Kubrick spoke to Markham about a wide range of subjects, from the political economy of post revolutionary France to Napoleon's love affairs. He actually started by quizing Markham about a cognate for Napoleon's Corsican accent in English. Markham suggested that Napoleon would sound like a highlander from Scotland. Later, Kubrick confessed that he was sympathetic to Napoleon's form of "enlightened despotism." Markham understood Napoleon to have created his own aristocracy, one that was only preserved by Napoleon's military grip on the leading houses of Europe. Kubrick supported Napoleon's actions in clamping down on the press during the early days of his rule: France was still unstable and agitation from the media would have promoted continued chaos. Surprisingly, Kubrick spent little time discussing the battles other than complimenting Markham on the clarity of the word pictures he used to describe Napoleon's key battles in his biography of the man. Kubrick understood that in war victory was a matter of making fewer mistakes than your opponent.

What Kubrick admired how as an emperor Napoleon made battle so efficient he turned war into a "going concern" for France. Markham reminded Kubrick that in order to keep making a profit he had to keep winning all his battles. Ultimately, it was chess is what helped Kubrick nail down Napoleon's personality. To Kubrick, Napoleon's achilles heel was his inability to play the "in-between" moves of battle. "Un-swish-en-sug" is how Kubrick spelled it out for the benefit of the transcription. It is a chess term for moves played in the limbo between attack and defense, when there is nothing to attack or defend. Kubrick put it this way: "The situation between attacking and retreating [Napoleon] finds unbearable. He will take it either way. Whatever circumstance dictated, he can accept it and function well. But he can't function in that in-between spot. He doesn't like it. It makes him anxious." Markham added that the ruling families of Europe had the conventional aristocracy behind them. Napoleon only had the prestige of battlefield victories over the armies of these families; he did not share in their bloodline. It was only in blue blood spilt did Napoleon have any claim on legitimacy. Napoleon as the ultimate class warrior.

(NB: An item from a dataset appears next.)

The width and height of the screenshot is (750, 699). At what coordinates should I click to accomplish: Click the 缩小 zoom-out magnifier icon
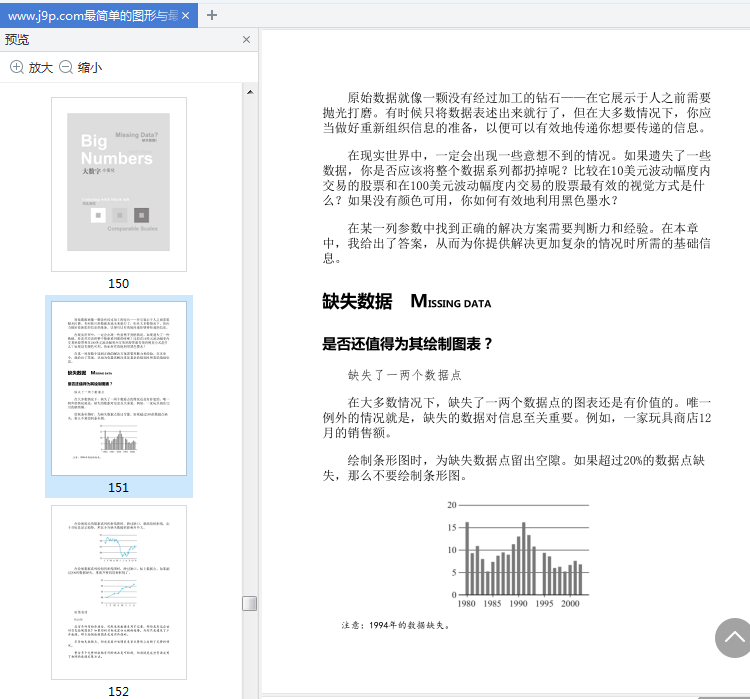click(x=66, y=67)
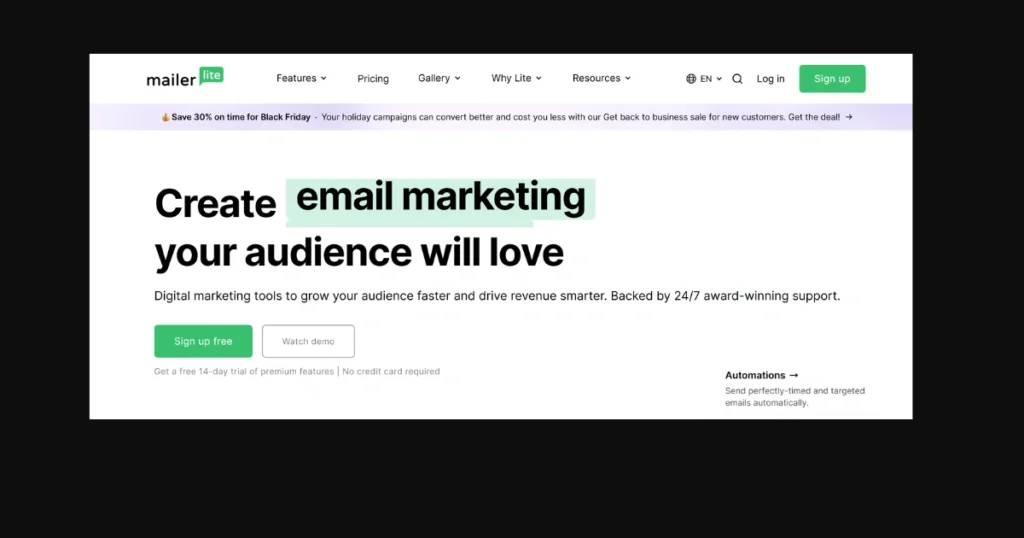Click the Log in link
The width and height of the screenshot is (1024, 538).
tap(770, 79)
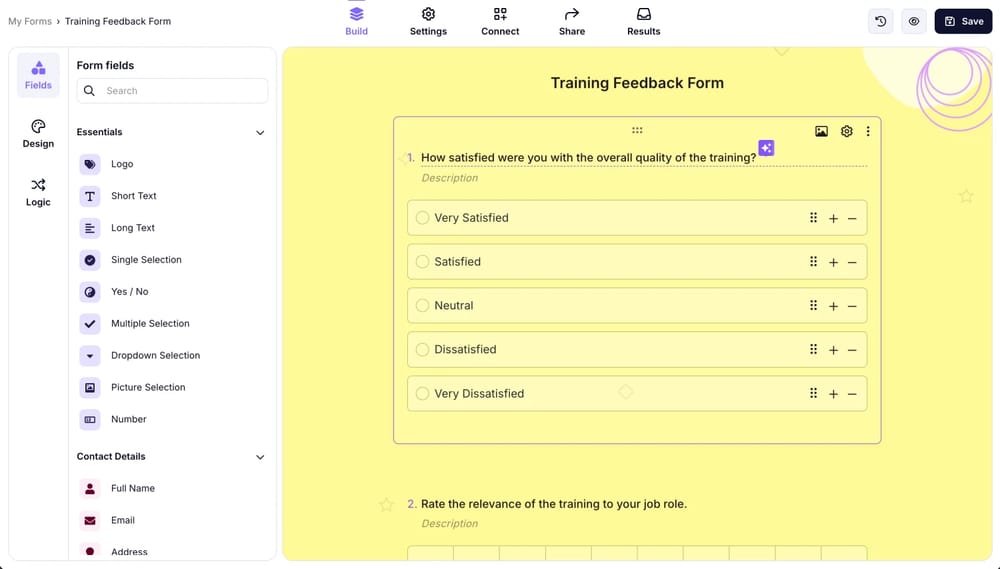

There is much more material in the Markham transcripts from the Kubrick archive. Too much for one post, but this one is a real nugget of gold.

Picture of the day. Reasons to be cheerful, part three. The New York Times published an article suggesting John McCain had an affair in the Nineties. Now the conservatives who were shunning him are coming to his side. The New York Times is making the reporters available on the InterWebs to prop up the legitimacy of the story. This is an in-between time for McCain because he had no one to attack yet on the Democratic side in the election. Hilary Clinton hinted at the prospect of losing the nomination in a Texas debate last night on CNN. Barack Obama is closing the gap down to single digits in Ohio and is even in Texas with Clinton. Obama Edwards anyone? Here's a shout out to John Malkovich, inventor of the Jell-o diet and a festival of style.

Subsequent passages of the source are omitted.